# Neural Network 101

The effectiveness of a deep learning model depends on several factors. These include the choice of architecture, the number of hidden layers, the number of neurons in each layer, the optimizer and activation functions used, and the number of training epochs.

While research literature and factors such as dataset type can help guide the selection of an appropriate model architecture, choosing other factors like the number of layers or training epochs typically requires a trial and error process.

In this tutorial, you will get hands-on experience with this process. For simplicity, we will restrict the model architecture to a neural network (NN). However, you will have the opportunity to experiment with different activation functions, optimizers, network configurations, and training epochs.

Below, you will find simplified definitions of important terminology. We have intentionally kept the explanations non-technical, as theoretical exploration is beyond the scope of this project. However, if you are interested in learning more or gaining deeper insight, please refer to this link `https://www.geeksforgeeks.org/machine-learning/neural-networks-a-beginners-guide/` for further exploration.

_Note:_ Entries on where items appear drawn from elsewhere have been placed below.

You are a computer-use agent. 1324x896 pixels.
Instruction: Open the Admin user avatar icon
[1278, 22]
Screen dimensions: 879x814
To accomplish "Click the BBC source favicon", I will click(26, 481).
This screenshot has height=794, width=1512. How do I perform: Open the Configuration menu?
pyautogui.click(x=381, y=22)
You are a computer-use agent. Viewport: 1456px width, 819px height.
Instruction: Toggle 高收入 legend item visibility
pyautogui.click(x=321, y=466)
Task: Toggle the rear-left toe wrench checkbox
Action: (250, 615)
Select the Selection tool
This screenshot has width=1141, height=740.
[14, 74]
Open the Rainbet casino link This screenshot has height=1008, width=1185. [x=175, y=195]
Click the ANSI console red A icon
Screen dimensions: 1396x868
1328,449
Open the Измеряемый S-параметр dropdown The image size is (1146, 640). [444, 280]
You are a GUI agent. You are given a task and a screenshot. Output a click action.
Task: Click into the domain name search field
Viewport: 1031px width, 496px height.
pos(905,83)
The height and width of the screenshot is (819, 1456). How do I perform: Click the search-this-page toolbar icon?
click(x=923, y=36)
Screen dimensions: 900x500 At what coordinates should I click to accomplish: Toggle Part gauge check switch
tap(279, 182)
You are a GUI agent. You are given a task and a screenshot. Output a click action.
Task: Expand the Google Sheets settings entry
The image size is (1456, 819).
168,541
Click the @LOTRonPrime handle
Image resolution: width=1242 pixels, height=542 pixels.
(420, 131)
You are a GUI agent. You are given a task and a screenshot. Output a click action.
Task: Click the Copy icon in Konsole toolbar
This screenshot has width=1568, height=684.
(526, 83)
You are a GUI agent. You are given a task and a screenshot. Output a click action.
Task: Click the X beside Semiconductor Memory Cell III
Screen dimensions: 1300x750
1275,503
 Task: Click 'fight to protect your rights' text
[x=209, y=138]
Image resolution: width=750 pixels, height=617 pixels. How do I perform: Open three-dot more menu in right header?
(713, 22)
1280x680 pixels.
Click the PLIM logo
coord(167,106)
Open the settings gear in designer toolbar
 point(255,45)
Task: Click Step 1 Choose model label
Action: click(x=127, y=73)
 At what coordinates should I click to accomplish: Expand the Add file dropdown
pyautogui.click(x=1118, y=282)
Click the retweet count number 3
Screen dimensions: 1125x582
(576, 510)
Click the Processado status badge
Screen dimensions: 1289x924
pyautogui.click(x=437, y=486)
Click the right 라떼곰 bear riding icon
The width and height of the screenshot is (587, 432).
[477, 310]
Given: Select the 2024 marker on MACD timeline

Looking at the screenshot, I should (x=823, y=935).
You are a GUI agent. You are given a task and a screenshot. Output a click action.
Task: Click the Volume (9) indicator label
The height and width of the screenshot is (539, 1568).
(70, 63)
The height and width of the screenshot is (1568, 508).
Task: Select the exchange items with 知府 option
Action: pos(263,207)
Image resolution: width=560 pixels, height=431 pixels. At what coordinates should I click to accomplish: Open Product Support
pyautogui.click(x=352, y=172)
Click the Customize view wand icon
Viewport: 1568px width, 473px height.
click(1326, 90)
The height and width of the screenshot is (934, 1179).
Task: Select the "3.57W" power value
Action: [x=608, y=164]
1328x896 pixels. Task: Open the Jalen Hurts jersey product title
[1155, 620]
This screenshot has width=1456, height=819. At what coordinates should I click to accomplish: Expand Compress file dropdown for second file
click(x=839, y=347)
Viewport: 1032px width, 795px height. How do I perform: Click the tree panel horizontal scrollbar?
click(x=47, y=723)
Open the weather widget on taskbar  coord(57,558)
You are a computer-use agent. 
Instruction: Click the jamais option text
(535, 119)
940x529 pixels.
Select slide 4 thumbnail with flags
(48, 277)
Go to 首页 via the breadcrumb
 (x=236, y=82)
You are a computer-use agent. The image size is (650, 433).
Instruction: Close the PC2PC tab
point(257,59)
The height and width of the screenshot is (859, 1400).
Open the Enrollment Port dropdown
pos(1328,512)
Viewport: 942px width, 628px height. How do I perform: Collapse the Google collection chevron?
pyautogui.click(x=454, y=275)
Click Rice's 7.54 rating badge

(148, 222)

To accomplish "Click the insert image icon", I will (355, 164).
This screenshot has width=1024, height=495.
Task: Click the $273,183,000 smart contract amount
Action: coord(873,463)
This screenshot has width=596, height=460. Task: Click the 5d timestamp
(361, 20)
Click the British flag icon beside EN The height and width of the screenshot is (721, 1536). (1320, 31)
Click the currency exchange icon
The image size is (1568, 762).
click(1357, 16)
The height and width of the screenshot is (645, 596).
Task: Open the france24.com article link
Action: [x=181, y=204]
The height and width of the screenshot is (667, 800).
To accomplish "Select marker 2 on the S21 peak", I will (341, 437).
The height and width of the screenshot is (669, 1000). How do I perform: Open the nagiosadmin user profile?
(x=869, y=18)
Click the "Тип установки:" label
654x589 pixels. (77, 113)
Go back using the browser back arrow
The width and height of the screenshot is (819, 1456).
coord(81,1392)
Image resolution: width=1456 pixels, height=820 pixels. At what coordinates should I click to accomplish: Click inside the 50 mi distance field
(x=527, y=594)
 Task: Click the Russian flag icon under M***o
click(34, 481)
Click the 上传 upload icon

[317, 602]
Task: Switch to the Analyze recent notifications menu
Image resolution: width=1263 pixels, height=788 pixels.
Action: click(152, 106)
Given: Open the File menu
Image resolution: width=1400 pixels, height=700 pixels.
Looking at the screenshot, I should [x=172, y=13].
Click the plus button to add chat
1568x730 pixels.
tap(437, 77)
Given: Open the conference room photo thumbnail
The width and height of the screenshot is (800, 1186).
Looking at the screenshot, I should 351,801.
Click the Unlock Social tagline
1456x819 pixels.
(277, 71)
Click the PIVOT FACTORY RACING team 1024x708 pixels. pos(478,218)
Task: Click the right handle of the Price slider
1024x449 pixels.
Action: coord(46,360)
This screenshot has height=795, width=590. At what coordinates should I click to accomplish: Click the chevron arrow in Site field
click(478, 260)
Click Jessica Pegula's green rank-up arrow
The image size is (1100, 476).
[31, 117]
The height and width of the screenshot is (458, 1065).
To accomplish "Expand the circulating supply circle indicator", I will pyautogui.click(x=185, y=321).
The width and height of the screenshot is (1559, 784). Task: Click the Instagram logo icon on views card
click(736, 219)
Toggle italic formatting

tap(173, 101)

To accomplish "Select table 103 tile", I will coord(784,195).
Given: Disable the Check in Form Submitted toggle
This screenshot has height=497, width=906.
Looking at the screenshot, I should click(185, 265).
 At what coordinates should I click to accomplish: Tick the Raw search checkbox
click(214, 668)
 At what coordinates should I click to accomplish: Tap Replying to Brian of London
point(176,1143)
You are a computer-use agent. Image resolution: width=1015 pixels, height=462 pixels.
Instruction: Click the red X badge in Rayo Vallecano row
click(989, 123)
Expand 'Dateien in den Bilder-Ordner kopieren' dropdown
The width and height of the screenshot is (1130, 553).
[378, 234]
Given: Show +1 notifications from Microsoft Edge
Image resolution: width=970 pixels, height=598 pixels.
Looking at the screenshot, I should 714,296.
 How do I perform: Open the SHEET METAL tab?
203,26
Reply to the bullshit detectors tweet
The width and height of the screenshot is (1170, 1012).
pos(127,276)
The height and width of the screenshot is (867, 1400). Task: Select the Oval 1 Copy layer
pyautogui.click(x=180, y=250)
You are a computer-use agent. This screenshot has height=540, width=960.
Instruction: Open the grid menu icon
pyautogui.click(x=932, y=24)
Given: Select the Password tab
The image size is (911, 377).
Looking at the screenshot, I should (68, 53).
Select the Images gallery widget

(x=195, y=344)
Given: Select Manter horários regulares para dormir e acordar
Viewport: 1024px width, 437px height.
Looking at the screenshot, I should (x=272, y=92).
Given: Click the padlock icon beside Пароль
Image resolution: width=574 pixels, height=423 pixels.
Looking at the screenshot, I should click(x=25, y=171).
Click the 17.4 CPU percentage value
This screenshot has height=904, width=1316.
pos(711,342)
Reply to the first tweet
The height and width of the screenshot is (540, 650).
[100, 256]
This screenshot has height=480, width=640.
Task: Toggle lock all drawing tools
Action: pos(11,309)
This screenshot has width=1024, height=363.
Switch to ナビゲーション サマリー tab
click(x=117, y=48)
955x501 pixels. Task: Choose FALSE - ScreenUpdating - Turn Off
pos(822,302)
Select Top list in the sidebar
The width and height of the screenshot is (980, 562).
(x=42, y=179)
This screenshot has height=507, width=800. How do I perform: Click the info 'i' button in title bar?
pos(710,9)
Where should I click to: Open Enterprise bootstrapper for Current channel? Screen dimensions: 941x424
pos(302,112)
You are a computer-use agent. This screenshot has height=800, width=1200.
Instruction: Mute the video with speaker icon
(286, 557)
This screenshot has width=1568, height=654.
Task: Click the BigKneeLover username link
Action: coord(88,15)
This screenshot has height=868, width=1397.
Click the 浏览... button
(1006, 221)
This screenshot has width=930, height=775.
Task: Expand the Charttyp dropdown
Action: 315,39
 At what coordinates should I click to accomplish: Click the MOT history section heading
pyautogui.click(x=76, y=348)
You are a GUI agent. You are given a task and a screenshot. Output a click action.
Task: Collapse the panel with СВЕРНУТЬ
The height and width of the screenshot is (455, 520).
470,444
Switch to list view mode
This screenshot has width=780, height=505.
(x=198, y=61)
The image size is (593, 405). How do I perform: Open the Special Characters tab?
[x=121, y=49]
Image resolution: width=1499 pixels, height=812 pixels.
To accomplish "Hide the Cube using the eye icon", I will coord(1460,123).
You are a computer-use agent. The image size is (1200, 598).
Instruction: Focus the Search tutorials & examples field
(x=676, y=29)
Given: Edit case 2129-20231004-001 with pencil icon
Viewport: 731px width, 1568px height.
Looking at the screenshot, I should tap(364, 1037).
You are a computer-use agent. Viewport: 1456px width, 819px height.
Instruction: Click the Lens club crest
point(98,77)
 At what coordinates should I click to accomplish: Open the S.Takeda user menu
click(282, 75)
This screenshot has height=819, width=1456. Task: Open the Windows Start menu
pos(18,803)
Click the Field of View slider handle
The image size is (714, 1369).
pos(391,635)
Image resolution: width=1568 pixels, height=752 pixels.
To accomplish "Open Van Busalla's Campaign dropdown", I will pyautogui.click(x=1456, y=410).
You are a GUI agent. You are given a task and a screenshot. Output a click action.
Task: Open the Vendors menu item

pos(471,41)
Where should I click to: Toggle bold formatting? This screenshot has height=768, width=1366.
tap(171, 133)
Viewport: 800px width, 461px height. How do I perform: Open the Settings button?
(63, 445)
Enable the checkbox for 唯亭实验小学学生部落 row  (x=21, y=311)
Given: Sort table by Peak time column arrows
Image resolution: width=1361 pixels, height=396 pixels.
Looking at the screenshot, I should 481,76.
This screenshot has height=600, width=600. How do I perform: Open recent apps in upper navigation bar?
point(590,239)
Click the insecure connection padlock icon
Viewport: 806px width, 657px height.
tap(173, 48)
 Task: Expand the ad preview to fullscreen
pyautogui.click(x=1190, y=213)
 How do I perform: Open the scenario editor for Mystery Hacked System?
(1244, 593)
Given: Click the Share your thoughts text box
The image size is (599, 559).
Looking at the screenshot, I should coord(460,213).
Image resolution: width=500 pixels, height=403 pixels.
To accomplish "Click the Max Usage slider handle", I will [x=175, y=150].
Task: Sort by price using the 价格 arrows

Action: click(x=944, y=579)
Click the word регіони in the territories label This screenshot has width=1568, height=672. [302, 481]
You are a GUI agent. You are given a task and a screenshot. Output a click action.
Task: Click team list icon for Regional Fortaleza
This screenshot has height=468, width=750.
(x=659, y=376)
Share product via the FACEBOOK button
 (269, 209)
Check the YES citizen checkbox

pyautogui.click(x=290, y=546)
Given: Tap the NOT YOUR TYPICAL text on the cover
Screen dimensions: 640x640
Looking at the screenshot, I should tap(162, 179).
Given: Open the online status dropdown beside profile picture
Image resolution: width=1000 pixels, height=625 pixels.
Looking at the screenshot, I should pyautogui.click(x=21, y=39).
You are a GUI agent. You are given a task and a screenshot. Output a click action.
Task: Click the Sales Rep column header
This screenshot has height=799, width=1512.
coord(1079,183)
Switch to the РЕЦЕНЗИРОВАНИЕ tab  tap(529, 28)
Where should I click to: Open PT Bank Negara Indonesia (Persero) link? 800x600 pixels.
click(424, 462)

1) __NN__: A neural network (NN) is a deep learning model architecture inspired by the structure and functioning of the human brain. It consists of artificial neurons, which resemble biological brain cells. These neurons are organized into layers and are interconnected, mimicking the way brain cells are connected in the nervous system.

3) __Hidden Layer__: A neural network (NN) consists of three or more layers of neurons. The first and last layers are called the input and output layers, respectively. The layers between them are known as hidden layers (Layers with neurons highlighted in red).

![NN model architecture](../../Images/NN.png)

3) __Activation Function__: One of the key reasons for the widespread adoption of neural networks is their ability to capture non-linear patterns in data. This capability is made possible through the use of activation functions, which introduce non-linearity into the model.

4) __Optimizer__: Optimizer algorithms help a model improve its performance by reducing the error between its predicted and target values.

5) __Epochs__: An epoch is one complete pass through the entire training dataset by the model during training.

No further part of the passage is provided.